There have been a lot of books on artificial intelligence and robotics of late, and I was entirely prepared for this book to be a case of ‘same old, same old’, but in reality it was delightfully different. Dario Floreano and Nicola Nosengo set out to explore the future of robotics (typically in the 2040s/2050s) in a series of scenarios which involve telling a short science fiction story, but interlacing it with sections on where the technology is now and how it can be developed.

Some of the scenarios are very familiar, such as disaster recovery or sexbots, but others are distinctly intriguing in their own right. Two examples that jumped out at me were the idea of using swarms of aquatic robots to monitor and protect the Venice lagoon and of seeding Mars with robotic plants that can be used to prepare the ground and raw materials for incoming humans.

After a while, taking this approach presents the reader with a danger of the sections on different applications getting samey, so Floreano and Nosengo change tack towards the end of the book with chapters on how to compete with robots (when they might be coming for your jobs), how the robotics industry might develop as a business and the ethics of robotics. They point out in the section on the industry that robots are often the product of mega-corporations in fiction, but suggest this might be modelled too much on the car industry of the period the stories were written. (To be fair, though, IT is arguably dominated by mega-corporations today.) There are some interesting thoughts on how the industry might develop here.

The dangers of taking the partially science fiction approach are two-fold: it requires at least some writing talent from the authors to avoid presenting us with dull, worthy tales and it’s easy to get excited by the possibilities of the future and over-promise on what the technology will be capable of. On the writing side, while I don’t think Floreano and Nosengo will trouble the likes of Adam Roberts and Alastair Reynolds, their prose is fine. (I did wonder if they made a mistake in their intro, when they described this as a genre mastered by ‘Isaac Asimov… and Ian McEwan’ - no problems with Asimov, but were they thinking of Iain M. Banks, as McEwan’s SF career has hardly been stellar?)

There is an element of over-promising, as it’s not always obvious if it’s going to be possible to get from where we are now to where the authors are promising for the future. As Floreano and Nosengo themselves point out, being able to do something in a lab and being able to perform well out in the wild are very different things.

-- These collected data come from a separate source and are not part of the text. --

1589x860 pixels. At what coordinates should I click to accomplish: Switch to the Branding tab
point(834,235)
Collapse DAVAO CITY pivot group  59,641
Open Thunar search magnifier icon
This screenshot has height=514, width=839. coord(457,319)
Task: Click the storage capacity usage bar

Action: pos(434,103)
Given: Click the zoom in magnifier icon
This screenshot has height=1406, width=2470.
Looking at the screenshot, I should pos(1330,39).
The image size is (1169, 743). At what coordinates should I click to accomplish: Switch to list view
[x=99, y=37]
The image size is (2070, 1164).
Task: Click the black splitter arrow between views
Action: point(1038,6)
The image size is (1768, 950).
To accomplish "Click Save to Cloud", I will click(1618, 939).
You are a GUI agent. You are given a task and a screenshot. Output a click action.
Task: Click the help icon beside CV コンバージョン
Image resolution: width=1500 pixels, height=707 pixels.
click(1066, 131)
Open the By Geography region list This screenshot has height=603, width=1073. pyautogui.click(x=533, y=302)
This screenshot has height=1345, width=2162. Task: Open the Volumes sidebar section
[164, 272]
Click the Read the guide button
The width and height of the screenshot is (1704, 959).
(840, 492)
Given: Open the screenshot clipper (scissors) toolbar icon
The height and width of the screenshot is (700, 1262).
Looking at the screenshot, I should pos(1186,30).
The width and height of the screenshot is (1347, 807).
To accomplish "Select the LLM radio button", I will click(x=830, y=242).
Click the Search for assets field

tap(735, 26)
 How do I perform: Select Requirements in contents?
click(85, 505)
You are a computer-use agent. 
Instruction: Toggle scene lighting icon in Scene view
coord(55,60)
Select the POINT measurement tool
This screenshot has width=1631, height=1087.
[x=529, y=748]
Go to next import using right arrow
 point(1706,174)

Autonomous cars have regularly underperformed on real roads so far - and that's typically on big, grid-based US roads as opposed to the narrow winding roads of Europe. Similarly, robots are rarely properly tested in the real world before claims are made for the future capabilities - but given the steps forward that have been made, it’s entirely possible that at least some of the timescales suggested here will be feasible.

A couple of other small moans - the only illustrations were drawings accompanying the SF stories - I would loved to have seen photographs of the actual robots described in the present day sections. And (admittedly trivial, but the editor should have spotted this) - we read 'the sky outside her window was all but silent' which means that it was almost silent, not anything but silent, which is what the authors intended it to mean.

It’s so refreshing when a book you don’t expect to amount to much proves to be genuinely enjoyable and intriguing - and that was the case here. Great stuff.